**EXERCISE DIRECTIONS**
The lines below that include "design" are to be found and copied.

BEGIN PROVIDED MATERIAL

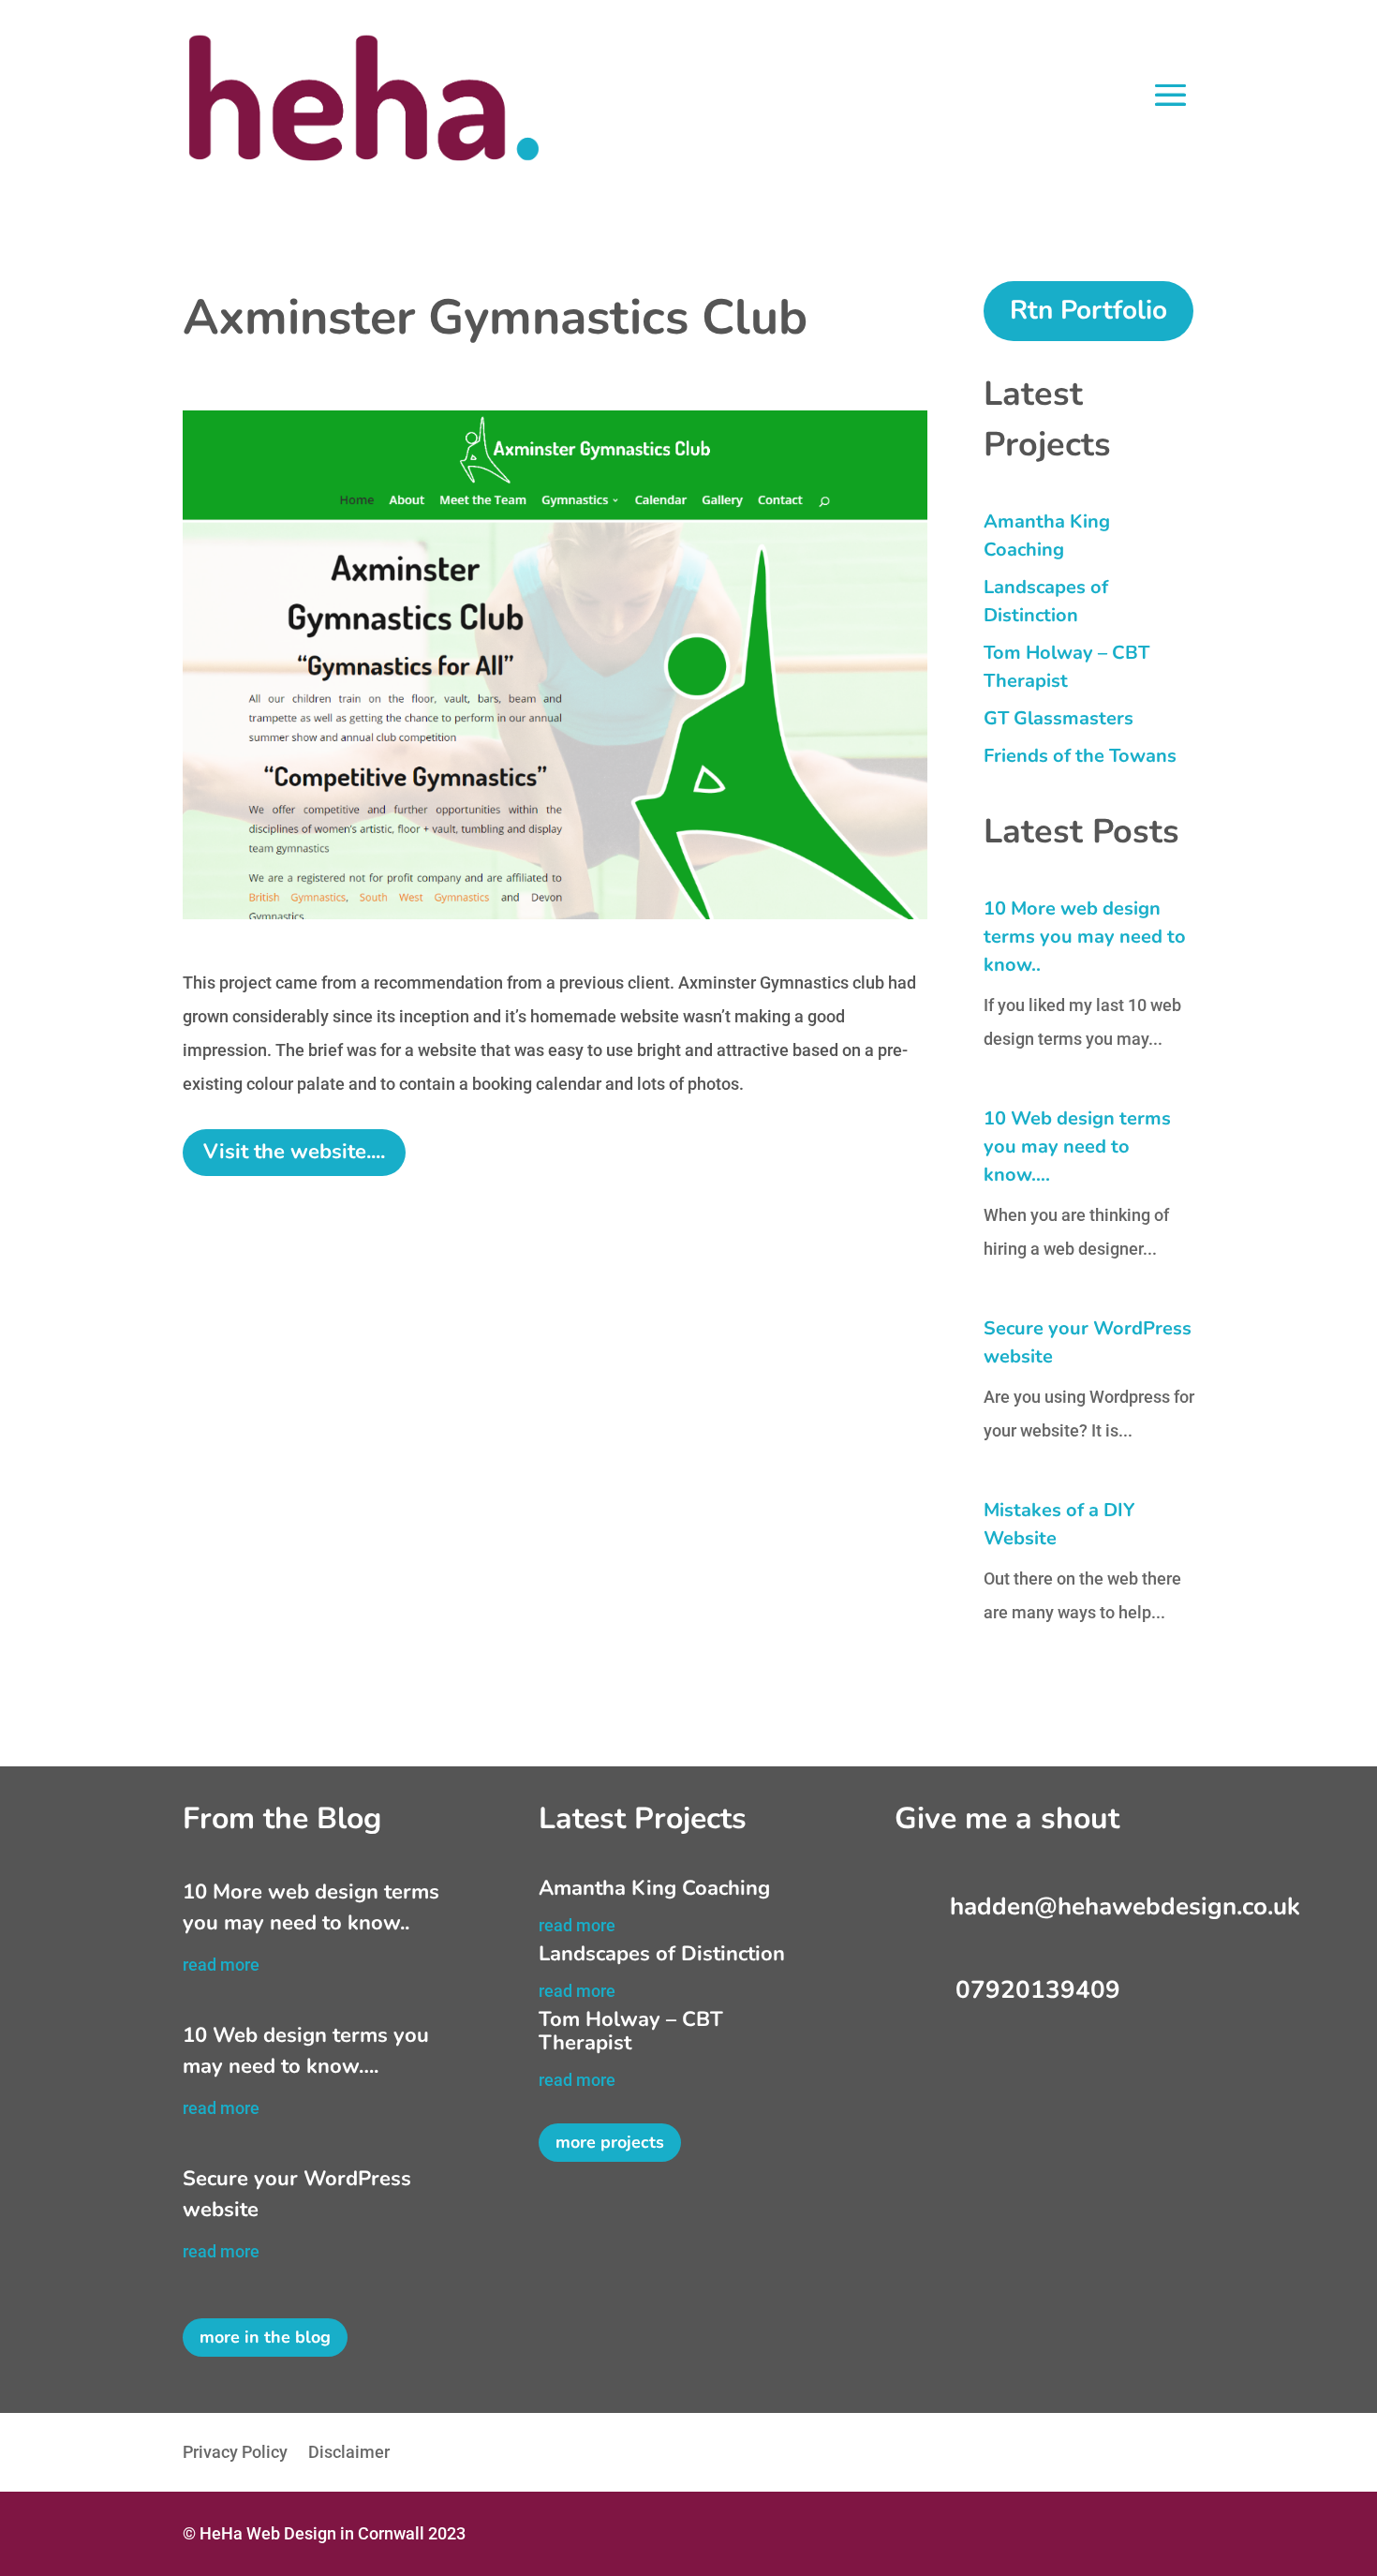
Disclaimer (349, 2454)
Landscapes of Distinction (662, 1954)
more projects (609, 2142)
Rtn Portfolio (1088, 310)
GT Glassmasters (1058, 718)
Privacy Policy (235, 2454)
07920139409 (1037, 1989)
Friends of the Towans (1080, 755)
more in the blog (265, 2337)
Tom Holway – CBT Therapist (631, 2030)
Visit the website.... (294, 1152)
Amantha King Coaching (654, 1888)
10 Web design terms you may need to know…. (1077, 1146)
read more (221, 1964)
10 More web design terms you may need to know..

END PROVIDED MATERIAL

**REPLY TO THE TASK**
10 Web design terms you may need to know…. (1077, 1146)
10 More web design terms you may need to know..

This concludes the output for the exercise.